En este sentido, hay quien sostiene que los feminismos han ido demasiado lejos en sus estrategias de autodefensa porque hay hombres que sufren consecuencias desproporcionadas (depresión, pérdida de oportunidades laborales, etcétera). A propósito de esto, nos preguntamos: ¿tenemos datos? ¿Sabemos cuántos hombres están siendo “castigados” y “cancelados” por culpa de los presuntos excesos del feminismo? ¿Quiénes son? ¿Por cuánto tiempo? ¿En qué porcentaje? Viendo lo efectiva que es la supuesta “cultura de la cancelación”, en la que Woody Allen sigue haciendo películas y Rammstein llenando estadios, nosotras queremos recordar que en la inmensa mayoría de casos las “canceladas” y las punidas somos nosotras cuando decidimos hacer visible la violencia: sufrimos represalias en el ámbito laboral, familiar, institucional o comunitario y nos vemos forzadas a abandonar los espacios en los que militamos, vivimos o socializamos por miedo. Por no hablar de las secuelas físicas y mentales que dejan las violencias sexuales inherentes a nuestra socialización de género y que se dan desde las etapas más tempranas de nuestra vida.
Cuando una superviviente da el paso de confrontar y denunciar una agresión, sabe que ello conllevará innumerables consecuencias indeseadas —incluso que sea el agresor quien, tras la acción de respuesta, la denuncie por injurias o calumnias—. En no pocas ocasiones, la persona que ha sufrido la agresión es tildada de vengativa por señalar la violencia y exigir justicia. Se espera de ella y de su entorno una actitud pedagógica y dialogante que puede llegar hasta los límites del absurdo: con presiones para que no denuncie, para que no hable de ello en público o incluso para que empatice con el agresor y escuche su versión de los hechos; todo ello de la mano de personas “expertas” cuya perspectiva parece ir más encaminada a sanar la mala conciencia del agresor que a reparar a su víctima.
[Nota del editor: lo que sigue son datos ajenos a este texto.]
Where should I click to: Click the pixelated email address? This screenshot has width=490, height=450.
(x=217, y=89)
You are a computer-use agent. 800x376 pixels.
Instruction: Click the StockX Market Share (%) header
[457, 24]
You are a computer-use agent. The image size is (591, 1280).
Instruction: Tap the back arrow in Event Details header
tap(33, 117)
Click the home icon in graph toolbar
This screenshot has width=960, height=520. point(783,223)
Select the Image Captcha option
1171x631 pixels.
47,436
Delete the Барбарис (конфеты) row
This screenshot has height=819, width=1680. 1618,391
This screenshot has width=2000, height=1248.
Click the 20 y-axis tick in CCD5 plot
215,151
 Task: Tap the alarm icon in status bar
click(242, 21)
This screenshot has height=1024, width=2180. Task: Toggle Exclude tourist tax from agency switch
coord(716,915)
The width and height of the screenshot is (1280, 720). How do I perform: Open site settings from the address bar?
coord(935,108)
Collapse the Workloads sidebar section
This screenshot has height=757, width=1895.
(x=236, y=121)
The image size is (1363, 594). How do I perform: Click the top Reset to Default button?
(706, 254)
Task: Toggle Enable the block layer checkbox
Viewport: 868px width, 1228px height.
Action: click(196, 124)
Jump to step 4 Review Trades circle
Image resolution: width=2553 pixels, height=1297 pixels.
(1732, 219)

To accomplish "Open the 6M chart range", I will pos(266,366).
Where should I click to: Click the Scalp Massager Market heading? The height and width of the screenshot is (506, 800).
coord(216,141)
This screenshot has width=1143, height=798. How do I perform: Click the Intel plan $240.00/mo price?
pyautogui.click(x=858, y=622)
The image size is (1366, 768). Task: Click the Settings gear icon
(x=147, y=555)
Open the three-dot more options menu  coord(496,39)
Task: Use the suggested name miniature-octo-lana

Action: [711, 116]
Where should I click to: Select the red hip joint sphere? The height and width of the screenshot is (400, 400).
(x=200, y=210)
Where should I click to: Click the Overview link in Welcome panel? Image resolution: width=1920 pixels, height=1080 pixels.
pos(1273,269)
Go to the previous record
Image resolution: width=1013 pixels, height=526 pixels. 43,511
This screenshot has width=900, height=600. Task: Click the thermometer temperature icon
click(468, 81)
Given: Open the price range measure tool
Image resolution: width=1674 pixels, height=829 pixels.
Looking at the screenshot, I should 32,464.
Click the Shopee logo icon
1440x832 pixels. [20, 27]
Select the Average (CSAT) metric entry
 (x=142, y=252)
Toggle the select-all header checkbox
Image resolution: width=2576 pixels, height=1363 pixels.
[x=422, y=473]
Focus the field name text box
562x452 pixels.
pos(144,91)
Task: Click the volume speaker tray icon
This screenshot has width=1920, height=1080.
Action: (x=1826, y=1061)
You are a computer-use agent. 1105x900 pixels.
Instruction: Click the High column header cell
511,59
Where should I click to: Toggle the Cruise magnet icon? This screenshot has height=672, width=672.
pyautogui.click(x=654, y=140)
Ante este chantaje, recordamos: no tenemos la obligación de responder a las agresiones sexuales con pedagogía.
La autodefensa puede mejorarse y reimaginarse. Y, por supuesto, debemos seguir pensando colectivamente cómo superar sus limitaciones actuales, así como aprender de las luchas y estrategias de las compañeras de contextos no eurocéntricos. Sin embargo, hasta el día en el que podamos renunciar a ella, es imprescindible defenderla —en todas sus formas— como herramienta clave de acción y transformación feminista.